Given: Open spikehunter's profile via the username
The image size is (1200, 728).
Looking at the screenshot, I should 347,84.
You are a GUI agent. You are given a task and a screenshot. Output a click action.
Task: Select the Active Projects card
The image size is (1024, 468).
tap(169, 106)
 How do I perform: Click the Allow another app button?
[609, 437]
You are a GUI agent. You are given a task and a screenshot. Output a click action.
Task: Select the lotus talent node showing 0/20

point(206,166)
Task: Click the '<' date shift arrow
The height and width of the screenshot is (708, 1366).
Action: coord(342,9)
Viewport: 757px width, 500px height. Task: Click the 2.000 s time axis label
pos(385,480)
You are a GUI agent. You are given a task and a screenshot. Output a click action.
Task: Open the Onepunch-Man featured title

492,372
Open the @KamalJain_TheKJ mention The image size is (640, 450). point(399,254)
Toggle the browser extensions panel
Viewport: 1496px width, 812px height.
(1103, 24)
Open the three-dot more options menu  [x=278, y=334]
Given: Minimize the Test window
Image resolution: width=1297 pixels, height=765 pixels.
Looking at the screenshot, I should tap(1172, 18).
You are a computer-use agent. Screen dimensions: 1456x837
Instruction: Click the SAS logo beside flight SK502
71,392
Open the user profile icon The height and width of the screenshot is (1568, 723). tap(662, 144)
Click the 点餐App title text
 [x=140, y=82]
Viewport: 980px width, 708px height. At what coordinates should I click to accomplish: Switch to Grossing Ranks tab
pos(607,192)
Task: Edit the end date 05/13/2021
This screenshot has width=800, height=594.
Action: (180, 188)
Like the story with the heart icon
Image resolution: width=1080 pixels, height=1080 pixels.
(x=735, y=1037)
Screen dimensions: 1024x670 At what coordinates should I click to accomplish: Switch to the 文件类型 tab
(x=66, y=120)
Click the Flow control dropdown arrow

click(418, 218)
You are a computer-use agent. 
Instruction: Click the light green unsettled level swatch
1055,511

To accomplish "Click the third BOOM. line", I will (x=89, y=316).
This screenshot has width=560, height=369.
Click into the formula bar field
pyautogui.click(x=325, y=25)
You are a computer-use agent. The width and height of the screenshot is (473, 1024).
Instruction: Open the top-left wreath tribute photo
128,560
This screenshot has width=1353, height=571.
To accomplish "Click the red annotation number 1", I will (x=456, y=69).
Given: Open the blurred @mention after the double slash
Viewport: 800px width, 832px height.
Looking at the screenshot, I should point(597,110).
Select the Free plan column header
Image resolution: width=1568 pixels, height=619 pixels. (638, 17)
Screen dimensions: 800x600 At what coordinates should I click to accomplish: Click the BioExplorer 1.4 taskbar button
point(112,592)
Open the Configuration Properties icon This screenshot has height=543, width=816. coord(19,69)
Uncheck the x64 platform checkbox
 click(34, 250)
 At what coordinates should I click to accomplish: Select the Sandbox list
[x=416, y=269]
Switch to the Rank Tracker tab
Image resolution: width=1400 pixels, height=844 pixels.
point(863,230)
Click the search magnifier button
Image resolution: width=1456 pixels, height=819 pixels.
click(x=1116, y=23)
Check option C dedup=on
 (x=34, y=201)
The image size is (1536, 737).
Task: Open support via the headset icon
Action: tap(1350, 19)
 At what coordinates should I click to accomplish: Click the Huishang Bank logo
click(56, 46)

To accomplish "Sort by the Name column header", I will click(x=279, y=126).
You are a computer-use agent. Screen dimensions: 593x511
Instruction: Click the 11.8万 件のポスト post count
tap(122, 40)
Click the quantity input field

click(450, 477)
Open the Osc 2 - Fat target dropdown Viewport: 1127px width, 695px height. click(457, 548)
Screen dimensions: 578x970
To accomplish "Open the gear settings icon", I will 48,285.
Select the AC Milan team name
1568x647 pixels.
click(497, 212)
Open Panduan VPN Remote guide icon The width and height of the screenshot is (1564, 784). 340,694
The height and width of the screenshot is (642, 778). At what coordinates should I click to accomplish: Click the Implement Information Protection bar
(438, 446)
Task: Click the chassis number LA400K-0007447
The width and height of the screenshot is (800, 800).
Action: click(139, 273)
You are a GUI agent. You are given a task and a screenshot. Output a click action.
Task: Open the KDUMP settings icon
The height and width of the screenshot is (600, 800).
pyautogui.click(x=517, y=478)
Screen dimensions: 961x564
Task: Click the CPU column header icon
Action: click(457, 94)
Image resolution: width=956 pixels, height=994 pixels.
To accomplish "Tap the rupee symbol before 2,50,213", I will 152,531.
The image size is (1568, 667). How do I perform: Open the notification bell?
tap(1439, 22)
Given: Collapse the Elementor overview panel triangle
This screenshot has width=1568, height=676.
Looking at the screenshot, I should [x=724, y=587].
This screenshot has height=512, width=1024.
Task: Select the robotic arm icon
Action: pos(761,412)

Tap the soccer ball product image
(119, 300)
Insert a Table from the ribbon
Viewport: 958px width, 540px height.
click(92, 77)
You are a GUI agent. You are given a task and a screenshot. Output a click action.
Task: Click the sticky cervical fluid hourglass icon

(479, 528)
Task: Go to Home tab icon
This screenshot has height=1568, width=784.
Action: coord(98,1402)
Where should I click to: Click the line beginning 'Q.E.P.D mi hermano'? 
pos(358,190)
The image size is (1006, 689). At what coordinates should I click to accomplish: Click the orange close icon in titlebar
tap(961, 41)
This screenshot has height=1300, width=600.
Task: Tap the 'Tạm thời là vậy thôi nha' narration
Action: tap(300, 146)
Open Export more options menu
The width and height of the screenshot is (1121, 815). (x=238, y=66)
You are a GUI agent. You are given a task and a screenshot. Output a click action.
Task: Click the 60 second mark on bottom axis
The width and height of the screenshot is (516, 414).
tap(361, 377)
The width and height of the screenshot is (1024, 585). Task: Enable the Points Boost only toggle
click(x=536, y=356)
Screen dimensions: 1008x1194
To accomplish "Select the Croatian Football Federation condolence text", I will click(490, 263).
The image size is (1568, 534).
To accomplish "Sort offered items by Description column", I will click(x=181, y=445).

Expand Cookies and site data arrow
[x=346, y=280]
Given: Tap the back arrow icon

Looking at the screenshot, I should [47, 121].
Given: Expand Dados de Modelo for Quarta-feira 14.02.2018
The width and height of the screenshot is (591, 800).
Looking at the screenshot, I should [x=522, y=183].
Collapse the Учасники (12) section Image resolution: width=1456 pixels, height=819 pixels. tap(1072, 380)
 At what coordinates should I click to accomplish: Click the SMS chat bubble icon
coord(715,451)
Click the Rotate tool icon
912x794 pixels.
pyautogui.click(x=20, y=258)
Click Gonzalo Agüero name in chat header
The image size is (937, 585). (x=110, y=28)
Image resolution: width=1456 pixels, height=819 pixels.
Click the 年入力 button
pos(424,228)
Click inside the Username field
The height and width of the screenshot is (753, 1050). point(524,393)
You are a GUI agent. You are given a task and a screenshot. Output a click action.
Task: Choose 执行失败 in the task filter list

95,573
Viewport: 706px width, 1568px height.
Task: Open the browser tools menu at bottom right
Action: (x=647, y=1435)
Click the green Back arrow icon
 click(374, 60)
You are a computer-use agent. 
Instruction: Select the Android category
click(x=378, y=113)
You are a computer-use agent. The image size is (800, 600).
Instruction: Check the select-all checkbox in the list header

------------------------------------------------------------------------

With the line holding "Where should I" as the first and the line holding "Task: Click the 60 second mark on bottom axis" as the last, please transcribe exactly the lines of the material above in that range and nothing else.

Where should I click to: Click the line beginning 'Q.E.P.D mi hermano'? 
pos(358,190)
The image size is (1006, 689). At what coordinates should I click to accomplish: Click the orange close icon in titlebar
tap(961, 41)
This screenshot has height=1300, width=600.
Task: Tap the 'Tạm thời là vậy thôi nha' narration
Action: tap(300, 146)
Open Export more options menu
The width and height of the screenshot is (1121, 815). (x=238, y=66)
You are a GUI agent. You are given a task and a screenshot. Output a click action.
Task: Click the 60 second mark on bottom axis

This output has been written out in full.